Diabetes and Barriers to Therapeutic Adherence

Diabetes has long been considered one of the most severe health issues that occur frequently throughout world population. Moreover, the disease triggers numerous other challenges that can be extremely hard to overcome on a daily basis, as the most efficient treatment plans imply constant control over multiple metrics. Emerging evidence suggests that a large percentage of the population does not realize the seriousness of the above-mentioned health issue and tends to name the same excuses for not adhering to all the prescribed measures. Therefore, a dedicate analysis is needed in order to determine the most useful interventions that can be applied broadly and improve lives of millions of patients.

Health care system has proven to be a highly flexible institution, as the seriousness of its duties allows for the rapid development and implementation of multiple strategies seeking to enhance the quality of the treatment process. The data collected and analyzed during the previous parts of the research allow for the development of a sophisticated understanding of treatment refusal. According to Mostafavi et al. (2021), routine daily activities and high stress levels seriously undermine the efficiency of treatment. The phenomenon has been thoroughly analyzed and claimed to be a widespread social issue that is underpinned by a set of common barriers.

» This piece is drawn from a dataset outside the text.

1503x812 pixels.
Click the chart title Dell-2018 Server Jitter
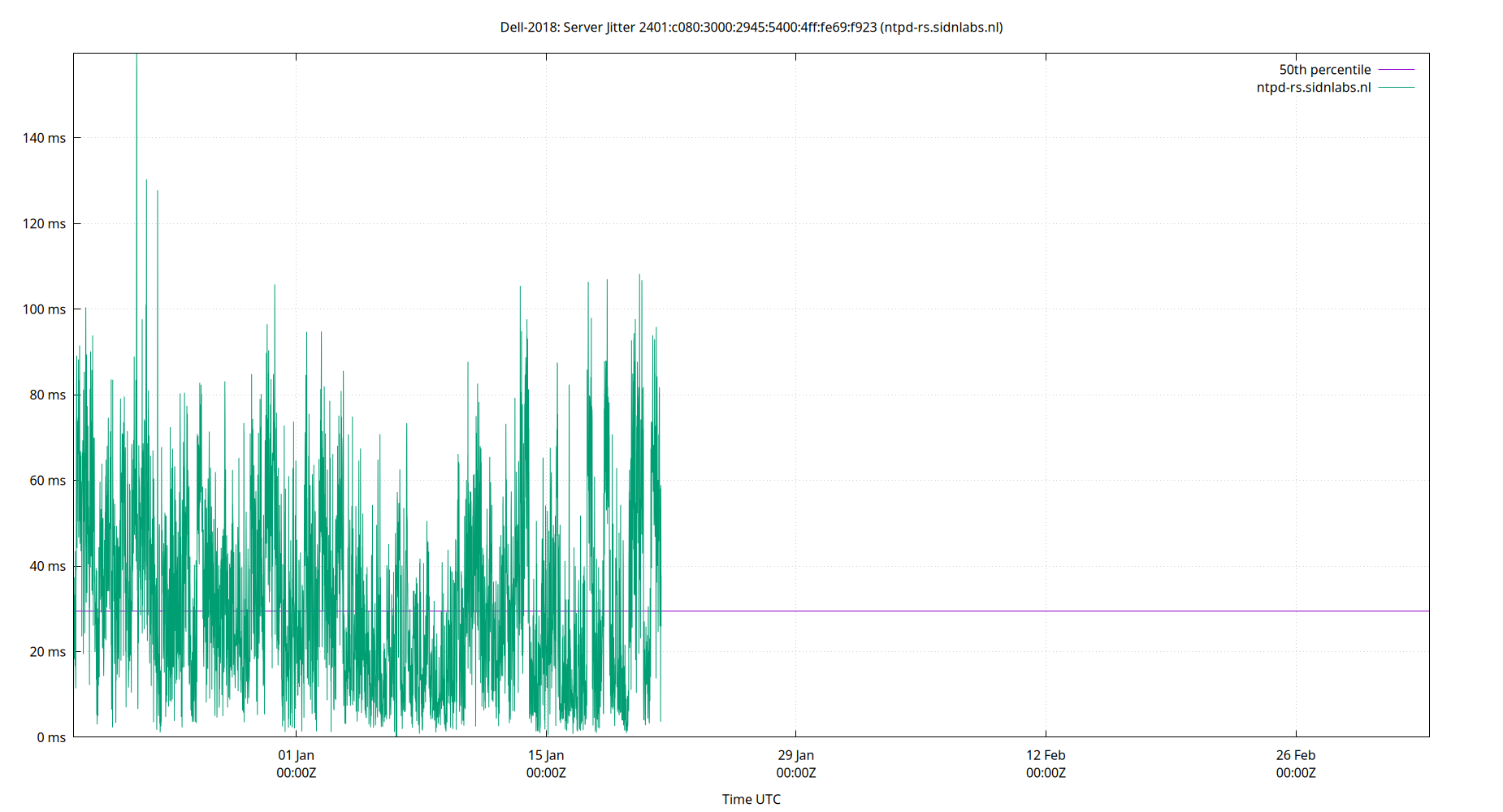pos(752,27)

Therefore, policymakers working in healthcare should substantially enhance the way communication with clients diagnosed with diabetes is performed. Moreover, according to Rezaei et al. (2019), emphasis on developments and a certain level of pressure on patients is needed. Health officials are to encourage a wide range of initiatives that can be applied on local levels, in every hospital and clinic. Thus, the first intervention implies following basic rational guidelines that prescribe health workers to initiate additional communication with patients that showed vivid lack of interest in adhering to treatment plans.

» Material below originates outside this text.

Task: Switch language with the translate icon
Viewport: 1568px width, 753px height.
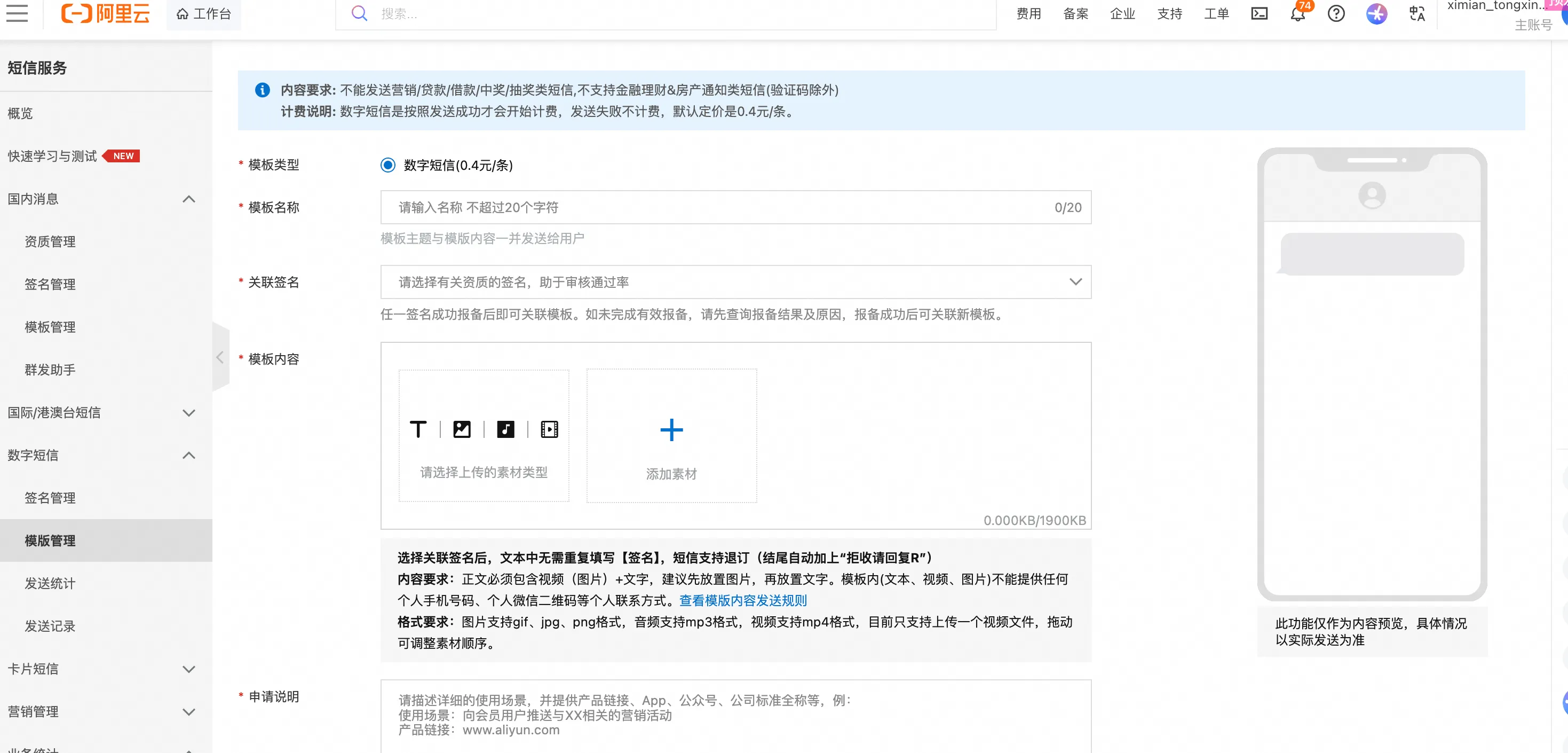Action: (x=1417, y=13)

Given that diabetes is a disease that implies constant control over various health metrics, such attitude cannot be tolerated. Thus, the data provided by nurses should emphasize a patient’s alleged responsibility concerning own health. Siddiqui et al. (2019), claim that a large number of patients cannot afford all the treatment methods prescribed at hospital. Therefore, patients from the high-risk group should be called weekly and advised on the numerous strategies that can make the treatment process as seamless and effortless as possible.

The second intervention is centred around the utilization of modern technologies. All patients diagnosed with diabetes should install Medisafe app, which will allow them to keep track of their progress, which can be essential for extra motivation. The use of the application has proven to be instrumental for overcoming numerous barriers, with financial and social among the most crucial. Thus, information technology specialists developing the application should cooperate with the team of medical professionals in order to provide millions of patients nationwide with a reliable tool that can substantially enhance treatment. Moreover, such type of digitalization should be considered instrumental for decreasing the burden that the current national healthcare system can no longer sustain.

The implications of the above-mentioned interventions for nursing research, education, and practice should not be underestimated, as they provide an entirely new way of cooperation with millions of clients suffering from a serious disease. Thus, nursing research becomes instrumental concerning data collection on patients that reject treatment. The entire education process should incorporate courses on the most efficient communication strategies with a wide range of patients. Practice, meanwhile, will be enhanced substantially by emphasizing the importance of the treatment process that takes place after patients leave hospitals.


Mostafavi, F., Alavijeh, F. Z., Salahshouri, A., & Mahaki, B. (2021). The psychosocial barriers to medication adherence of patients with type 2 diabetes: a qualitative study. BioPsychoSocial Medicine, 15(1), 1.

Rezaei, M., Valiee, S., Tahan, M., Ebtekar, F., & Gheshlagh, R. G. (2019). Barriers of medication adherence in patients with type-2 diabetes: A pilot qualitative study. Diabetes, Metabolic Syndrome and Obesity: Targets and Therapy, 12, 589-599.

Siddiqui, M. H., Khan, I. A., Moyeen, F., & Chaudhary, K. A. (2019). Identifying barriers to therapeutic adherence in type 2-diabetes: A complex and multidimensional clinical issue. Asploro Journal of Biomedical and Clinical Case Reports, 2019(1), 22.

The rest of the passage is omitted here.